Way back in 2012, Golden State Warriors General Manager Bob Myers and I sat courtside at Oracle Arena and watched the Warriors and Cavaliers warm up.
Instead of match-ups or perimeter defense, we talked about things like team culture, trust and transparency.
Things were a little different then. The Warriors had tasted the playoffs just one time in 18 long years. Their last championship was nearly four decades stale. Myers was in his first season as GM, years away from NBA Executive of the Year honors or a championship parade. LeBron James lived and played in Miami. Nobody had imagined a season with 73 wins or 402 Stephen Curry three-pointers. Dubs fans were thrilled with the fact the Warriors started 8-6 (!) six short months after they booed new majority owner Joe Lacob off the court.

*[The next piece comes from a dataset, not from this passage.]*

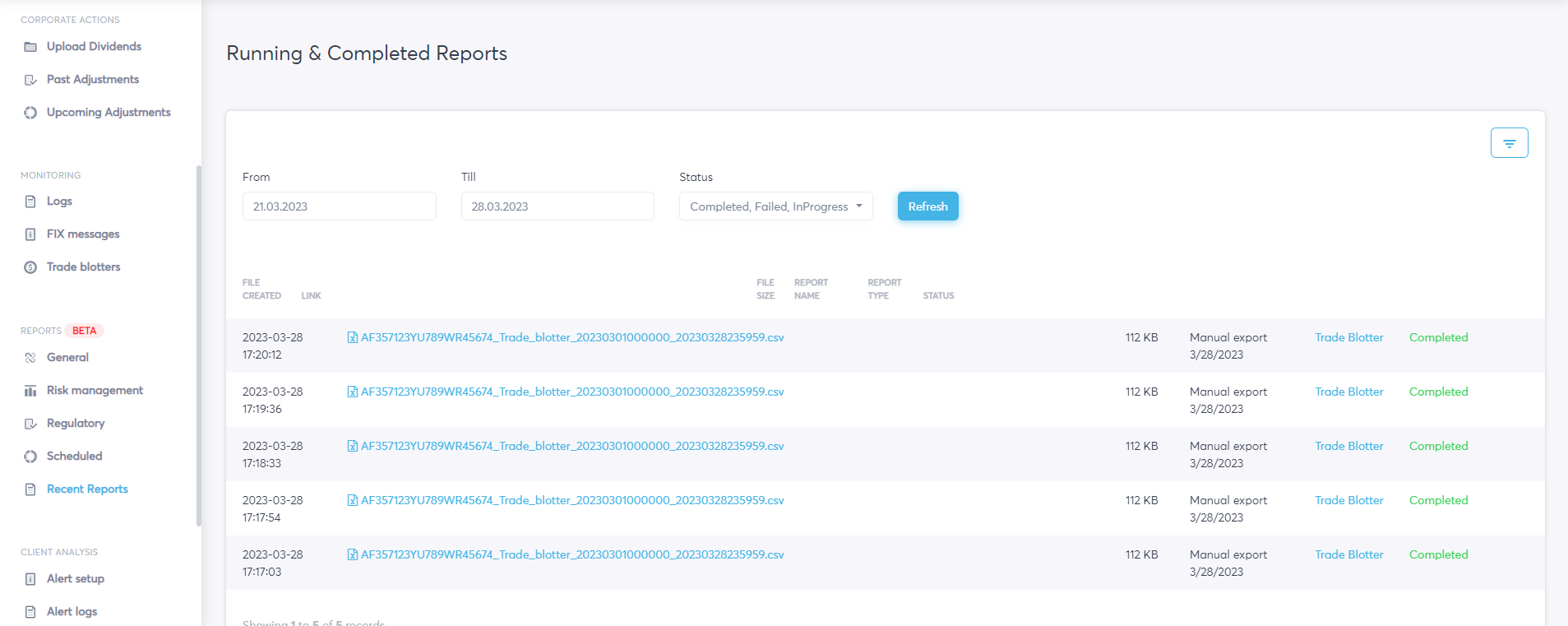Click the Alert setup sidebar icon

[x=30, y=579]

In the face of Golden State’s ensuing historic greatness, and more wins than any team has collected in a three-year span, that moment provides an all-too-fleeting perspective on how far the Warriors have come and how much had to happen to get here.
It’s understandable to see that perspective eroded. There are only so many times you can say “Nobody has ever done that” – 24 consecutive wins to start a season, 54 consecutive regular season home victories, 15 straight playoff wins, a +16 playoff point differential, 13 3s in a single game for Curry, 37 points in a single quarter for Klay Thompson – before expectation seeps in. When the Ws won their second NBA title in three years this week, pundits complained that Warrior dominance was predictable. A San Jose Mercury headline read, “Warriors deliver the title that was expected, demanded and promised.”
But the Warriors themselves are not taking anything for granted, and that’s both their most underrated and most powerful quality. Before Game 5, Head Coach Steve Kerr – who Myers credits for creating “a culture of joy” – implored his team to “play with force” but, just as importantly, to enjoy the moment. Curry appeared on SportsCenter and said, “You have fun. You try to enjoy the stage you’re on. Because it’s not guaranteed.”
While much has changed since 2012, some fundamentals have not. The culture is cooperative, not hierarchical. Lacob is at ease mingling with ticket takers and playing pickup games with Warrior employees. Curry means it when he says, “I’m not bigger than anyone on this team.” Unselfishness is how first halfs like the one the Ws put up to start the 2017 Finals rout – 20 assists, 1 turnover – can happen.
Like Myers told NBC Sports before the series, “We all do our best when we feel part of something bigger, if you don’t care who gets the credit.”
That echoes one of the first things series MVP Kevin Durant said after the Game 5 victory: “It’s a team sport.”
Which is precisely why Durant, who supplied five straight 30-point games and arguably the most efficient finals performance the league has seen, chose the Warriors: Other champions may have been as good as the Warriors, but they never had such a good time.